Calcium (Ca), as a ubiquitous mineral in soil, is an environmentally friendly additive with a low price. Many previous studies have confirmed that mineral Ca, including Ca(OH)2, CaCO3, and Ca(H2PO4)2, is an effective additive for improving biochar stability [19,29,31,35]. Meanwhile, a series of studies from our previous study also found that by adding CaCl2 to biowaste, the Ca-rich biochar produced has a higher carbon sequestration capacity [27,36]. This study performs a post-assessment for the carbon stability of Ca-rich biochar during aging in soil based on real application scenarios, which is a continuation of previous studies. Therefore, in this study, CaCl2 was used as exogenous calcium to prepare Ca-rich biochar using two biowastes, sewage sludge and bone dreg, and the effects of exogenous calcium addition on C stability in biochar were investigated by three aging methods: dry–wet alternating, freeze–thaw cycles, and natural farmland soil incubation. A series of experiments were conducted: (1) to investigate the influence mechanism of exogenous Ca on surface C stability in biochar under the above three aging methods; (2) to reveal the influence mechanism of exogenous Ca on bulk C stability in biochar under the above three aging methods; and (3) to evaluate the enhancement effect of exogenous Ca on overall biochar stability based on the results of surface C and bulk C. In this study, the long-term C stability of Ca-rich biochar in farmland soil was studied by simulating its real aging scenario.
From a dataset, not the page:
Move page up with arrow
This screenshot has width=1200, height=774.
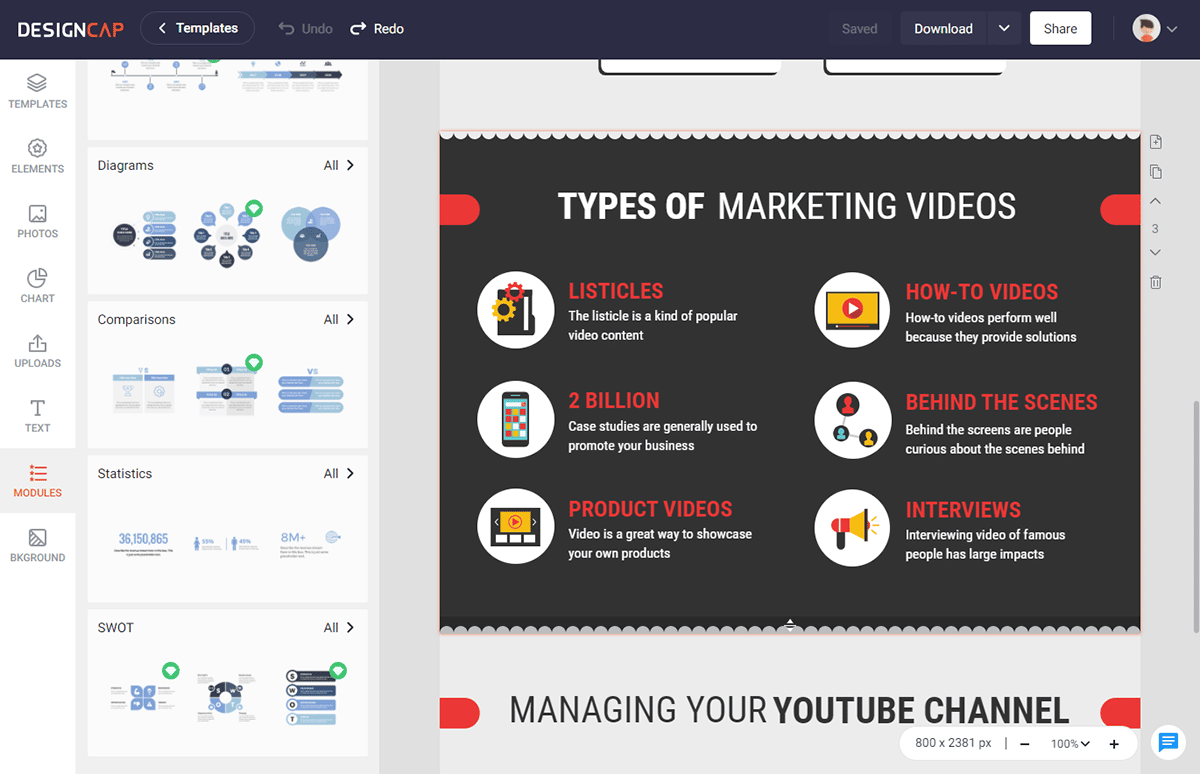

It provides a promising strategy for strengthening biochar stability by pre-adding mineral Ca in biowaste before pyrolysis, but also provides reliable experimental data for evaluating the long-term C sequestration capacity of biochar in farmland soil at a macro scale.

2. Materials and Methods

2.1. Preparation and Characterization of Pristine Biochar and Ca-Rich Biochar

Sewage sludge (SS) and bone dreg (BD) were selected as the feedstock for producing biochar. SS was collected from the sewage treatment plant, Minhang, Shanghai. BD was purchased from a farmers’ market in Shanghai. The two biowastes were dried at 60 °C in the oven for 24 h. Introducing calcium (Ca) in SS and BD was used to produce Ca-rich biochar. Specifically, 20 g CaCl2 was dissolved in 1.5 L deionized water to prepare a solution, which was then mixed with 50 g biowaste (SS or BD) by wet impregnation method. The mixture was stirred and dried in an oven at 60 °C to remove the whole water. Then two biowastes and corresponding Ca-rich biowastes were ground to small grains with particle size less than 2 mm. The ground biowaste was subjected to the pyrolysis process under N2 atmosphere with a heating rate of 10 °C·min−1 and held at the highest treatment temperature 500 °C for 2 h. The obtained biochar was ground and passed through 0.5 mm size for later experiments. The two pristine biochar and corresponding Ca-rich biochar samples were labelled as SSBC, BDBC, Ca-SSBC, and Ca-BDBC, respectively. The basic physicochemical characteristics of all biochar are shown in Table S1.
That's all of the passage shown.